Even under snow the course of Spruce Coulee was sharply outlined. The snow-laden limbs of conifers sagged heavily for miles along its banks. So, too, with the lower scrub, and the rime-decked branches of leafless trees. Otherwise it would have been indistinguishable from the rest of the world.
The woods on its far bank were tight-packed against the sheer of the cliffs. In places they even hid the rocky wall entirely. Doubtless in summer they were gracious enough. But just now their only service seemed to be to lend the gleaming white of their burden to hide up the careless roughnesses of Nature’s quarrying.
At one point along the course of the coulee the woods broke on either bank. One break was natural. But that was where an irresistible freshet had driven a way for itself through the rocky barrier of the hills in a boisterous effort to reach and swell the waters of the superior stream. Its achievement was doubtless the work of ages. But it was complete. A deep rift split the face of the gray stone cliffs to a breadth of something over twenty feet.
On the prairie bank the break was a narrow enough opening, barely sufficient for the passage of a horse-drawn vehicle. It had nothing of the naturalness which had split the face of the opposite cliff. But so cunning was its design, so insignificantly winding its course through the trees, and with so much care had obstructing tree-boles been removed, that its presence betrayed not the smallest indication of the human handiwork that had fashioned it.
Directly between these openings a figure on foot was floundering through the bed of snow which obscured the coulee. It stood out sharply in the moonlight in its dark furs. Nor was there the smallest indication of any means, other than afoot, by which it could have arrived there. Neither horse, nor vehicle were in evidence anywhere.
Half-way across the coulee Sinclair paused to consider his surroundings, and to clear the icicles from about his lips, and even the lashes of his eyes. Eyes and ears were equally well trained to the haunting silence of the world about him, and, after a prolonged survey, he knew there was nothing to disturb. It was just the shadowy white world he knew and hated. And the sights and sounds that came to him were of the things he could interpret beyond any question.

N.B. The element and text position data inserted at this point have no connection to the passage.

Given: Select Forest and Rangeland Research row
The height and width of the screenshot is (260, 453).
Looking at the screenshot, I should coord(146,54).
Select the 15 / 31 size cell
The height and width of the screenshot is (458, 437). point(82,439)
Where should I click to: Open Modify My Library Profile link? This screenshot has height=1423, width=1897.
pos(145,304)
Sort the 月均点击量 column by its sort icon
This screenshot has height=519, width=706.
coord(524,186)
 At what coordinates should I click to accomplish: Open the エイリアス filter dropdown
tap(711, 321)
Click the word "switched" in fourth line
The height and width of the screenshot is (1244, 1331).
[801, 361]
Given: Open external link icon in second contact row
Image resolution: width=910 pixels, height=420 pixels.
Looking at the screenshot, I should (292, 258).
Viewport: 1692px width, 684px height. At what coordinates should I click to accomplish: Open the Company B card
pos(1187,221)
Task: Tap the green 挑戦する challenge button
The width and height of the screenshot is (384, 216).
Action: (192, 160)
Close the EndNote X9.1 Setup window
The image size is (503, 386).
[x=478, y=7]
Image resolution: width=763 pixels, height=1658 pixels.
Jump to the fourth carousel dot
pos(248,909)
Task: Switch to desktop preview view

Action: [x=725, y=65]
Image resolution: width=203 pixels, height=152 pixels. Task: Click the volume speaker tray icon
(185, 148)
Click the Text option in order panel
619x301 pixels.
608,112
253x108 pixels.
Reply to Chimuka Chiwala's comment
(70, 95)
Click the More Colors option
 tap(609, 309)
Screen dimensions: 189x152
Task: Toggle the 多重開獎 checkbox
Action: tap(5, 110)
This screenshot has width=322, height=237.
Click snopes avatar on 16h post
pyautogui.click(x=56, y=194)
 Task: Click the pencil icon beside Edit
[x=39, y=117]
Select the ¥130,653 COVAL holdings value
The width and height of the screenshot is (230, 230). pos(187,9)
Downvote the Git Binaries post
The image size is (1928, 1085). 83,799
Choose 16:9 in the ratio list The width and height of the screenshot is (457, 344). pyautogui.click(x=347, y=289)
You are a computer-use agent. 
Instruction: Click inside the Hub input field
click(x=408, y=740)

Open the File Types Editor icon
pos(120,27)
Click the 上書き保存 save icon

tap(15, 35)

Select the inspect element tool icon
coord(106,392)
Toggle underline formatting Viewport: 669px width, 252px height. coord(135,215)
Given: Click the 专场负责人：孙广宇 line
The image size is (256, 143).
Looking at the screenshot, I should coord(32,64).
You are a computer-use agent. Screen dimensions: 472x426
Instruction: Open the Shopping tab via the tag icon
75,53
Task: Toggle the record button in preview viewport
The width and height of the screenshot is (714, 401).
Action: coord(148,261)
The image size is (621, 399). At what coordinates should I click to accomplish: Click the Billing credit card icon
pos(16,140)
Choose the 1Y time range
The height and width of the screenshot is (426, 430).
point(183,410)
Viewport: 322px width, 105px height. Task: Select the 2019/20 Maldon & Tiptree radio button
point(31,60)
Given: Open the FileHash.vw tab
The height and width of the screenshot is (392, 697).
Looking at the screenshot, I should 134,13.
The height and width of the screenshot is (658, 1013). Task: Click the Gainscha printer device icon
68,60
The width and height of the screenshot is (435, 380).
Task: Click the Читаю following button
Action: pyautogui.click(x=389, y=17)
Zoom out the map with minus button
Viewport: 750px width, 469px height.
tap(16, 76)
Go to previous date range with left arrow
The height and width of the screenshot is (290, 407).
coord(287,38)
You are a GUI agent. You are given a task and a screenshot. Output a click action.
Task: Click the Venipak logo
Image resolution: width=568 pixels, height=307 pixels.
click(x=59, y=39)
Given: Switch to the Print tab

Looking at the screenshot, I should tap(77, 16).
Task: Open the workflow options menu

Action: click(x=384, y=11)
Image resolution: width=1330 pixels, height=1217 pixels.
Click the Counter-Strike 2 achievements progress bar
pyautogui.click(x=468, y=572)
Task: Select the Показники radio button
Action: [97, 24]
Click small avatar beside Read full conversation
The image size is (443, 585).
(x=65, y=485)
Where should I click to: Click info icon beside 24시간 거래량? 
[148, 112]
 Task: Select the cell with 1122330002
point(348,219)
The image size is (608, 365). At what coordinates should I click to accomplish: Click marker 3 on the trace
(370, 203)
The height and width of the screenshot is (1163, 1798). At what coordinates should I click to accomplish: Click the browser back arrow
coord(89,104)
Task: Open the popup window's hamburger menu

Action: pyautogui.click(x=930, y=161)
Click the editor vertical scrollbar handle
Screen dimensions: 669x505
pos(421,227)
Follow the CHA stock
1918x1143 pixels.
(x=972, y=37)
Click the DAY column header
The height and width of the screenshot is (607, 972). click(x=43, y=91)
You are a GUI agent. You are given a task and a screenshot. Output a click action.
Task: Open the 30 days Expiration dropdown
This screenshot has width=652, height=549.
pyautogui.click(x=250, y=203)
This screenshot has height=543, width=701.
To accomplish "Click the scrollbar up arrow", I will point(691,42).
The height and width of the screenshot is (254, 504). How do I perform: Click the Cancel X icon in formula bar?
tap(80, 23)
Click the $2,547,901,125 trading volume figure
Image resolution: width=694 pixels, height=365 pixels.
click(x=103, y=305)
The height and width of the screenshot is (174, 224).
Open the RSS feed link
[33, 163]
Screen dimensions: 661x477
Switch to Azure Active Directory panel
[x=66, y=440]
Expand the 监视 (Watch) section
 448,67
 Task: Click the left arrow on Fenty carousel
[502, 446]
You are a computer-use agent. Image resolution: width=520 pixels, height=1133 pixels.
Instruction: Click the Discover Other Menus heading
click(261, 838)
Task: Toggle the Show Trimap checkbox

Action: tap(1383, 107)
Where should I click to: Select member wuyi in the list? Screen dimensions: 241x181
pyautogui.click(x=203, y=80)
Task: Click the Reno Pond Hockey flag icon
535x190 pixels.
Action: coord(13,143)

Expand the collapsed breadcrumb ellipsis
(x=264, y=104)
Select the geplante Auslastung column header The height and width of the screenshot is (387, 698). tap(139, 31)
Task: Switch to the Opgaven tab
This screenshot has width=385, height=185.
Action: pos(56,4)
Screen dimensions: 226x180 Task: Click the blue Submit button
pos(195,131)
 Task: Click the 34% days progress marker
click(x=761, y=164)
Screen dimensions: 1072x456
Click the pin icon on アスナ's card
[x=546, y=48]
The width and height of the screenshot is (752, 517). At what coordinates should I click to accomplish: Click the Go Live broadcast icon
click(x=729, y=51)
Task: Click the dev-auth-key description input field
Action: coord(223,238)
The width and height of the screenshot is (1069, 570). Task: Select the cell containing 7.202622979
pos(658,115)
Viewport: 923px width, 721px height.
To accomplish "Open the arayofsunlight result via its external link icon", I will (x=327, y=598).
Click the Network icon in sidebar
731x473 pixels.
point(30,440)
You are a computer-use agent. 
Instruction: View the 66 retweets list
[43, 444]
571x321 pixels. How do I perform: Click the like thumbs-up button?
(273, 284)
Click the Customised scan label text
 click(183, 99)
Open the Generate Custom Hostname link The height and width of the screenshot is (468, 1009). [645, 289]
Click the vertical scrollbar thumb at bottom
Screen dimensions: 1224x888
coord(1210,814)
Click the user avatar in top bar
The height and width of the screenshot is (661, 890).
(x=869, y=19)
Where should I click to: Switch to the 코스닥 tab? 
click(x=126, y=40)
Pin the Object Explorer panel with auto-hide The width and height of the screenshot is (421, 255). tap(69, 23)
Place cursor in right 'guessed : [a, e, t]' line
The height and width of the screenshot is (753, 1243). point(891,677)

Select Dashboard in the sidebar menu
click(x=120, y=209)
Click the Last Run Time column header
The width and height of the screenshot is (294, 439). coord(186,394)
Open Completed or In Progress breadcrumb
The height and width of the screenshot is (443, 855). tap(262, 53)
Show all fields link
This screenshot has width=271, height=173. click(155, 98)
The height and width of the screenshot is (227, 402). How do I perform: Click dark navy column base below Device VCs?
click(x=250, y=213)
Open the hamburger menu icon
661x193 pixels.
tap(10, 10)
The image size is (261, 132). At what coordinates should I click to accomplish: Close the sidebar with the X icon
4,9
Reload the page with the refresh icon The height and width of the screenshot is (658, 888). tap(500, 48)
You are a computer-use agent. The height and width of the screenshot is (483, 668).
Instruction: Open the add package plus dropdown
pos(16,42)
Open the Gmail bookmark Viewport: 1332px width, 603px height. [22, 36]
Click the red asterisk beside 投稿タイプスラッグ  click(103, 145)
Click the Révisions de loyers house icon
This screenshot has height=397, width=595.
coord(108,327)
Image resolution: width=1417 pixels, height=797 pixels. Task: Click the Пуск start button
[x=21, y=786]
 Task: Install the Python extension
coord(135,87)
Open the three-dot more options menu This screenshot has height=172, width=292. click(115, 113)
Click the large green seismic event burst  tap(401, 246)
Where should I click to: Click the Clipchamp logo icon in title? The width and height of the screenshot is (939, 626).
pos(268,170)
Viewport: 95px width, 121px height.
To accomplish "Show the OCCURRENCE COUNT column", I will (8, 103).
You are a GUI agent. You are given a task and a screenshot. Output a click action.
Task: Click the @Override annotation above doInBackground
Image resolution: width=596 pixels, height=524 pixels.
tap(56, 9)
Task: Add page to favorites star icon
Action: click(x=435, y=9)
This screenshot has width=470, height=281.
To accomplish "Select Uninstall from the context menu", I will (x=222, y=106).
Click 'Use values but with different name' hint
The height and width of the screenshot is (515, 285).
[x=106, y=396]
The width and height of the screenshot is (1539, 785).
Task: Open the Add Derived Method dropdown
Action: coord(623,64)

So his whole attention became concentrated upon the gap in the rough wall of the cliffs ahead. Again he knew it all by heart. He had seen and ignored it so frequently. It was just one of those spring watercourses feeding the coulee. But now it had assumed an importance in his mind that demanded for it his closest attention.
That which he beheld filled him with a certain admiration for the astuteness which had seen in the rift a safe hiding place for a secret traffic. The bed of the spring watercourse was hidden up by trees, and scrub, and was choked with drift snow. From a distance it was only high up where the opening was at its narrowest that the place could be detected at all.
He moved on. With the coulee well behind him there came a battle with the snow-buried undergrowth. But after a while the trees hid him up, and forthwith the world he left behind him forgot the intrusion upon its frigid solitude.